The focal points within the Social theme revolve around society. Van der Vorm Vastgoed converted this into, for instance, employee satisfaction and social interaction. This could include meeting places, kitchen gardens and events for tenants. But social issues are also discussed, such as affordable housing, supporting charities and inclusion. This theme also focuses on sustainable value chains and assesses the sustainable activities of investors and suppliers.
An example from practice: Van de Vorm Vastgoed created a vegetable garden at an apartment complex in Leiden. The shed is made of 100% circular wood, and it even incorporates wood that was harvested from another building located less than a kilometer away. The vegetable garden beds are also made of circular wood, making this project align with multiple ESG themes.
This theme covers governance-related topics. Shareholder democracy and compliance benchmarks are key topics here. However, the mental and physical health of employees also receive attention within this theme, with governance ambitions in this area being considered.

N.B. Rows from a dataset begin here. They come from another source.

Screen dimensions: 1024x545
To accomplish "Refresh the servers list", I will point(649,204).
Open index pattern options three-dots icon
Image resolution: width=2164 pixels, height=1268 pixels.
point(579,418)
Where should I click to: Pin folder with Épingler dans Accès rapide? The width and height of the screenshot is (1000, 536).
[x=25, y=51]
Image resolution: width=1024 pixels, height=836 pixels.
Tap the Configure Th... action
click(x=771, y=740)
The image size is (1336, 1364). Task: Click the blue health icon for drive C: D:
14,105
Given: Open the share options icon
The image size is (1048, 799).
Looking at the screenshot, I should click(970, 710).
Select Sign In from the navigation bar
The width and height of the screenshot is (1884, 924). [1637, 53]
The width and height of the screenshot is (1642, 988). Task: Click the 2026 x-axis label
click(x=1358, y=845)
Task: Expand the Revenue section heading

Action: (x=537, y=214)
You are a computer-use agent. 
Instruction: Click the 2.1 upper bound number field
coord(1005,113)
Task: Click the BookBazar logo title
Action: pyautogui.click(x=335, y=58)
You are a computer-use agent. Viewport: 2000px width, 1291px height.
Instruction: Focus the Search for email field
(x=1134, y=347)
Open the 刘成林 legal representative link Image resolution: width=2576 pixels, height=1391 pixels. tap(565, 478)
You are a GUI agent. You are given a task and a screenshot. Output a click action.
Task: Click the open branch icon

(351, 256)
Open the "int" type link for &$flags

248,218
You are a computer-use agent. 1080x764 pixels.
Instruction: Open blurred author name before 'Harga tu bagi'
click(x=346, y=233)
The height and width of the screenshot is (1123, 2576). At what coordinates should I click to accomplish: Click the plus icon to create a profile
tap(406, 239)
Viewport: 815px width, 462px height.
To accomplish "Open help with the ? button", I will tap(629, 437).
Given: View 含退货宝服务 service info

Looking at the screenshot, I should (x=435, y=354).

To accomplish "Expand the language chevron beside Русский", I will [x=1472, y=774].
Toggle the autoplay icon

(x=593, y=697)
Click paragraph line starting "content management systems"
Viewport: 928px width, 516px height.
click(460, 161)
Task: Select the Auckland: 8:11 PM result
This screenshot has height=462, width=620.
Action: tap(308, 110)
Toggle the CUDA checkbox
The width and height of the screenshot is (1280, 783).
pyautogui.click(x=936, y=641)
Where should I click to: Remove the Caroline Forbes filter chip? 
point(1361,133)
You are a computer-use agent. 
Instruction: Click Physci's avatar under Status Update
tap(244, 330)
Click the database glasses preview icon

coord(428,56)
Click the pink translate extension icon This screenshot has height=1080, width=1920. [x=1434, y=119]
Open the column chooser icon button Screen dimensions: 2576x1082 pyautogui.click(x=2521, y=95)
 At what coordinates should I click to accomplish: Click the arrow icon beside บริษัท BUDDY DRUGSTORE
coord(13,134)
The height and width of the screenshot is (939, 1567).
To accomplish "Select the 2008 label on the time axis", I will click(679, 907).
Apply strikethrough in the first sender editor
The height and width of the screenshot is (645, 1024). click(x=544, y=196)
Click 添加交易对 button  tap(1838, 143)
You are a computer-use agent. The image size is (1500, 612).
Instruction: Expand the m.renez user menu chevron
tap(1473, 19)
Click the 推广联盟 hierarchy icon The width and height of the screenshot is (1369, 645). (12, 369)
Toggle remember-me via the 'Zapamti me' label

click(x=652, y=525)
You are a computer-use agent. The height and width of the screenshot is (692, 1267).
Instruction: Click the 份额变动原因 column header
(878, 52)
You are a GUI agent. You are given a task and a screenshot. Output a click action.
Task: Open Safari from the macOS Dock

Once the outline of the ESG reporting was outlined, the ESG themes and targets were finalised during a hexagon session. This session also considered how everything could be made measurable. Lian: “We jointly developed a scorecard, with a weighting attached to the different themes within ESG. We also looked at how Van der Vorm Vastgoed scores on the themes compared with other parties. Based on that information, targets, KPIs and specific measures were formulated with a view to 2050.”
Work is now underway on the first ESG report. The required data within the Environment theme have been made visible and on this basis, specific measures are planned for 2023/2024. The lines to 2050 are also further defined in this first report.